As John notes in the piece, it’s pretty clear that the league’s strategy of expanding into areas where hockey isn’t traditionally played has paid off in one important way: a corresponding expansion in the size of the sport’s pool of potential talent7.
🏏 Watch the Games
In what I’m counting as the first official instance of the Plot the Ball curse, young Australian batter Phoebe Litchfield went into one of the worst slumps8 of her WBBL career almost immediately after I wrote about her back in October.
In Australia’s recent T20 International series win over India, however, she got back on track: facing 57 deliveries across three innings, she scored 22 runs above expectation.
I wrote about her ability to access the off side of the field in my previous piece, but — after the first game — analyst Jeet Vachharajani9 noted her ability to hit for power through the leg side too.
In the 13th over of the match, Litchfield pulled consecutive deliveries over the ropes for six. She shuffles down the pitch to meet the first ball with momentum; ahead of the second, she correctly guesses how the bowler will respond, and moves deep in the crease to execute the shot from a strong base. Watching the boundaries back to back is hypnotic.
You can watch a clip of this sequence here.
The next edition of My Week in Sport(s) will be published on Saturday January 20th.
Almost a year ago, I texted a friend to complain about Jonathan Liew — one of my favourite sportswriters — stating the following: “Arsenal will be champions. It’s about time someone committed this to print.” You’re probably aware how that turned out.
Haaland produced 0.75 non-penalty expected goals per 90 minutes in last season’s Premier League; so far this season, he has produced 0.81 per 90.
I think it’s cleaner to exclude pairs of seasons where players represent two different clubs from this analysis — although work by for Analytics FC has found (for a related but slightly different metric to the one we’ll go on to look at) that “the difference between year-on-year volatility for stayers and movers is small (and not statistically significant)”.
To check this, I ran a quick analysis of the non-penalty expected goals generated by outfield players per 90 minutes in the ‘Big Five’ leagues over the same period (applying similar criteria and thresholds). The coefficient of correlation between NPxG in season one and NPxG in season two was around 3x as high as it was between seasons for goals saved above expected.
234 was the highest number of shots on target faced by any goalkeeper in a single season over this period — by Sam Johnstone of West Brom in the Premier League in 2020-21.
We got a peek behind the curtain at StatsBomb’s private goalkeeping model recently, when Ted Knutson shared a snippet of their Premier League data on X; its ranking of Premier League goalkeepers this season differs considerably to Opta’s.
The US men’s U20 team won gold in the 2024 World Junior Championships earlier this month. Of the 25 players on their roster for the tournament, four have places in Florida listed as their hometown, while Arizona and California also provided players.

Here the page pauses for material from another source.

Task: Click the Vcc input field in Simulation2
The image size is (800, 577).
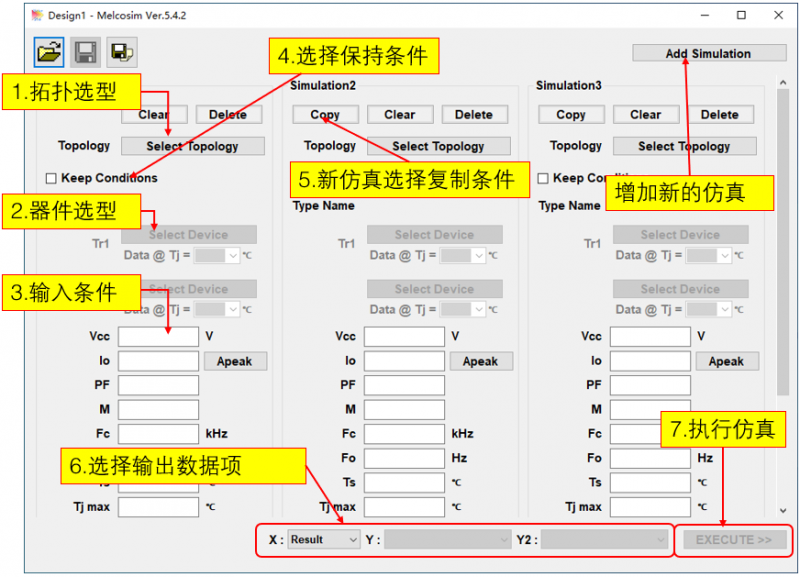Action: point(404,337)
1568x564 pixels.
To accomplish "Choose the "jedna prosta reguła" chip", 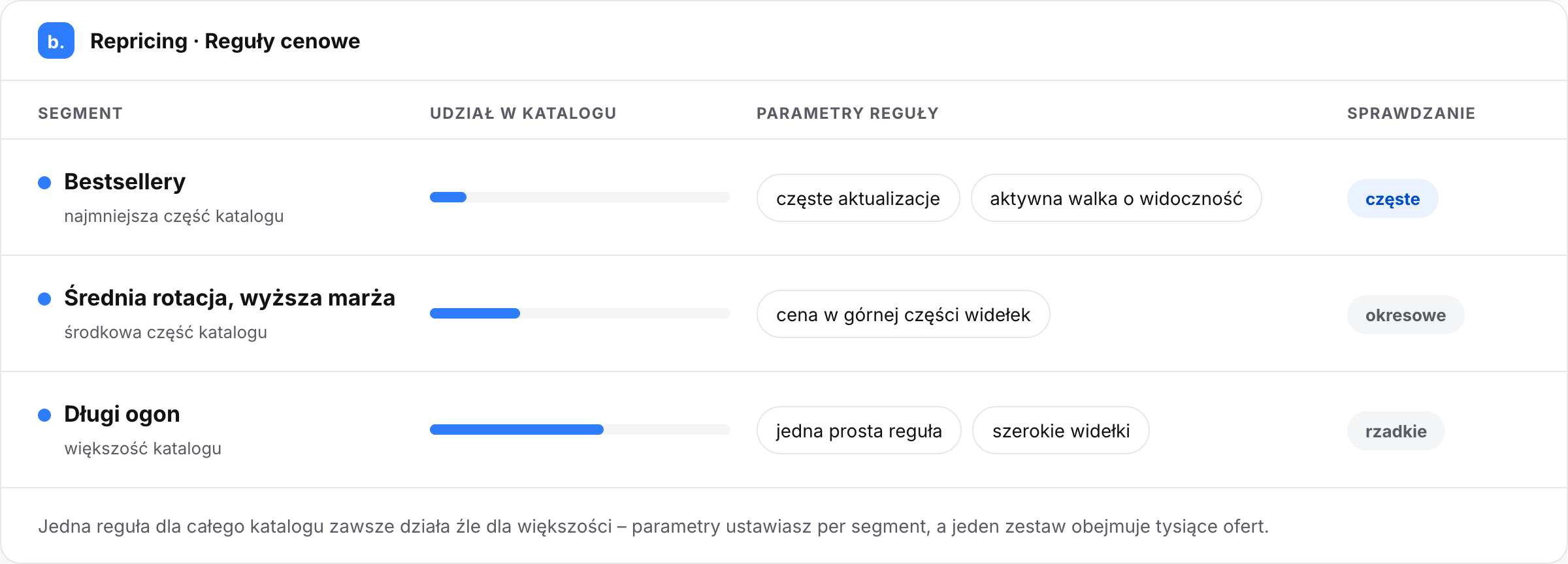I will pyautogui.click(x=858, y=431).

Only four of her 11 innings subsequent to publication had a positive impact relative to expectation, by my updated calculations; she used up 67 deliveries in her seven net-negative innings — an average of 9.6 balls per dismissal.
You’ll need to request to follow Jeet’s account on X — which is private — to see the clip under discussion; alternatively, you can watch the second and third shots in this video.